取り組む作業
a: 『北の岬』を紹介する文章にある一文「マリ・テレーズが日本へ行くのも、日本でのその仕事のためなのです。」を英語に訳してください。
b: 『北の岬』を紹介する文章を、最後に示された文の後から書き継いでください。

文書の抜粋
見出し画像

『北の岬』ある至高の愛の軌跡

発表年/1966年
日本人の「私」が2年の留学を終えてパリからの帰途、船内で日本へ向かうスイス国籍の修道女、マリ・テレーズと運命的な邂逅をするところからこの話は始まります。
マリ・テレーズの信仰する宗派は言葉の上での教義ではなく、自ら弱者のもとへ赴いてその人たちの日常へ入り込み、暮らしを共にすることで信仰の姿勢を明らかにするといった厳しいものでした。マリ・テレーズが日本へ行くのも、日本でのその仕事のためなのです。信仰以外のことではまだ子どもと言ってもいいようなあどけない姿を見せるマリ・テレーズに、「私」はなぜこの宗派に入ったのか、と尋ねます。それに対するマリ・テレーズの返答はこうです。

「貧困や無知や病気を根絶するのは、政府の仕事かもしれません。でも、私には、そうであってもなお、私たちがそこにいって、それにたずさわることが必要だと思えるんです。それは、何というか、ただ結果から見るだけではなく、そうした生き方として必要だ、と私には思えるんです」

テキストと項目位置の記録
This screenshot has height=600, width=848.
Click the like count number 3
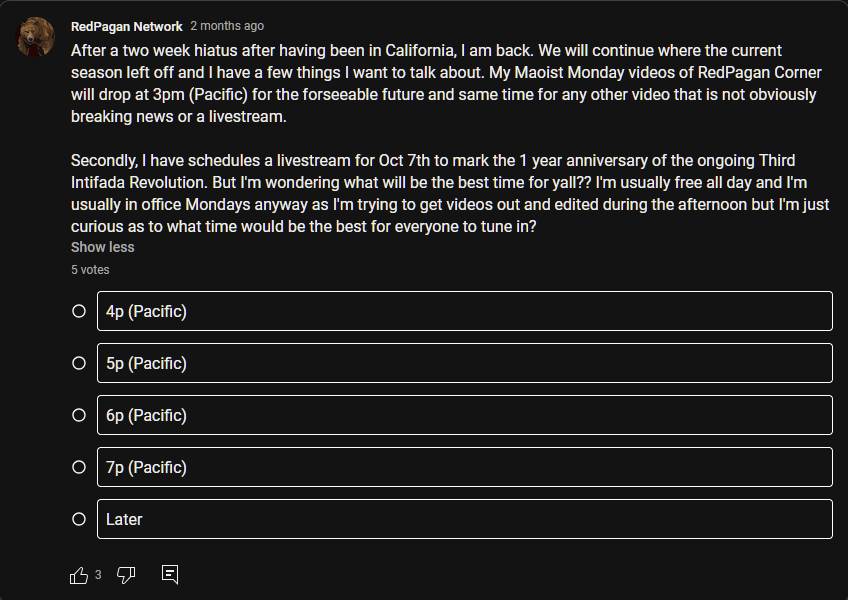point(98,575)
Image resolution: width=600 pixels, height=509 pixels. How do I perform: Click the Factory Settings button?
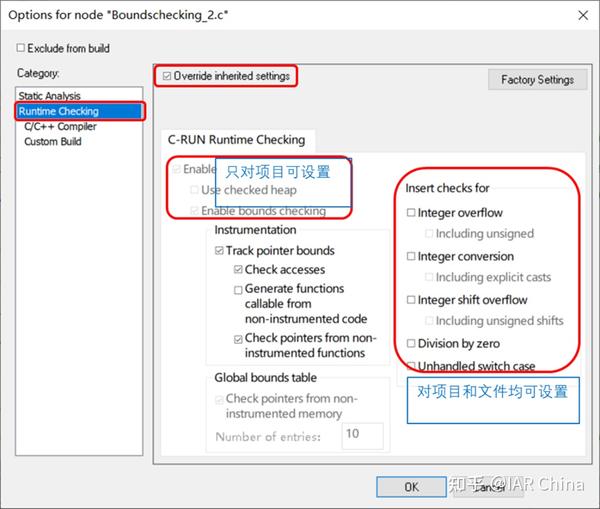pos(537,80)
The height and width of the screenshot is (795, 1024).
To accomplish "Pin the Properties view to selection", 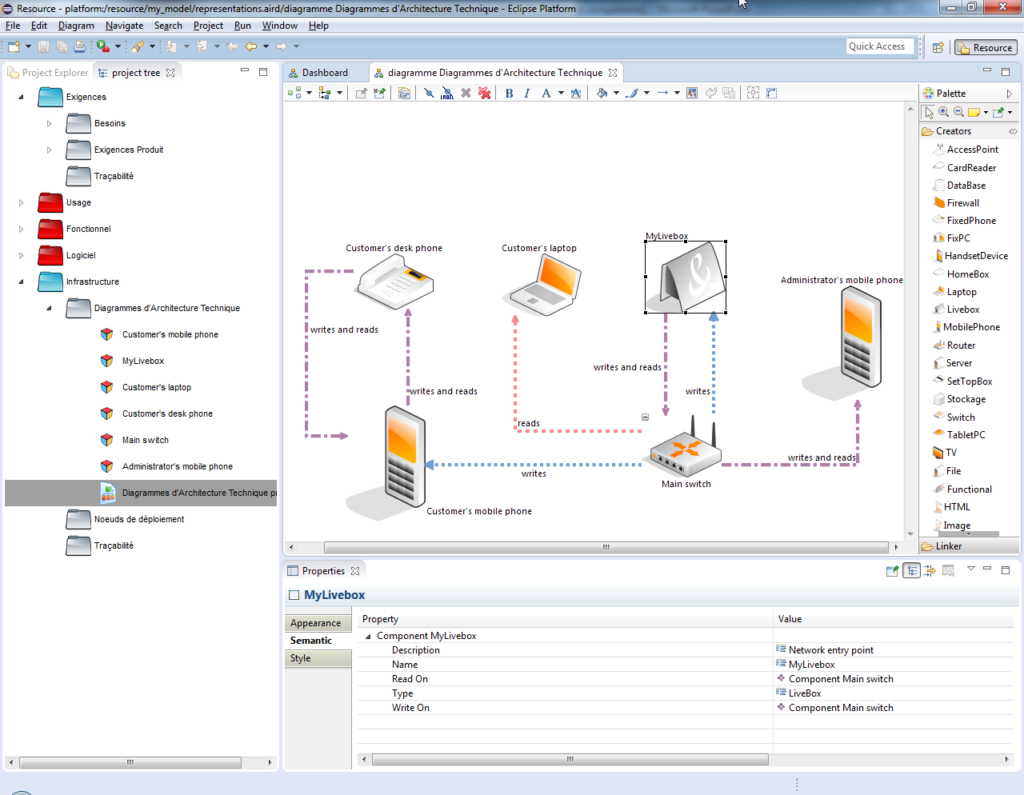I will coord(893,571).
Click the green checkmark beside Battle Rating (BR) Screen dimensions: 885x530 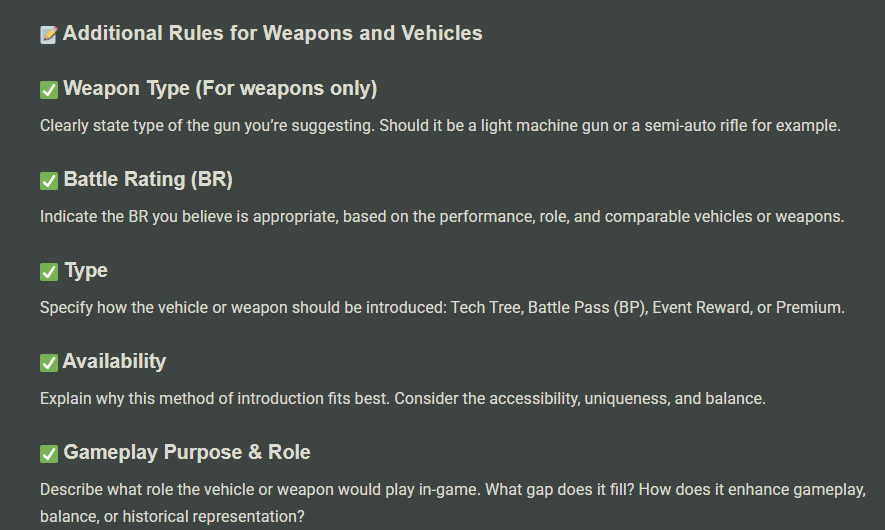click(48, 181)
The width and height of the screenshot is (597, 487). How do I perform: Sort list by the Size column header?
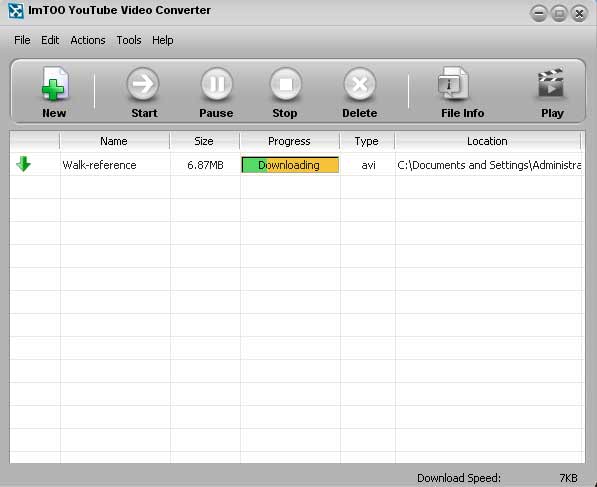[205, 141]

解答一覧
a: It is also for that work in Japan that Marie-Thérèse is going to Japan.

b:
短編集『北の岬』新潮文庫/北の岬 より

途中寄港したベトナムの、マリ・テレーズに誘われて行った彼女の仲間たちが生活する場所で、「私」はその苦しみを目の当たりに見せられることになります。
「私」には日本に残してきた婚約者がいました。2年の留学生活を経て婚約者と久しぶりに会うことは、婚約者(直子)はもちろん、「私」にとっても喜びのはずでした。けれども日本へ向かう船内で共に過ごすうちに、「私」の気持ちはマリ・テレーズに傾いていくのです。

とここまで読まれた方は、テレビの二時間ドラマなどにありがちな三角関係を想像されるかもしれません。しかし、辻邦生さんはこの物語を、そうした方向へは向かわせません。焦点が当てられるのはむしろ、「私」ではなくマリ・テレーズのほうなのです。直子という婚約者の存在も、この物語の中ではさほど重要ではありません(それは、一般的な恋愛ものと比べてというほどの意味です)。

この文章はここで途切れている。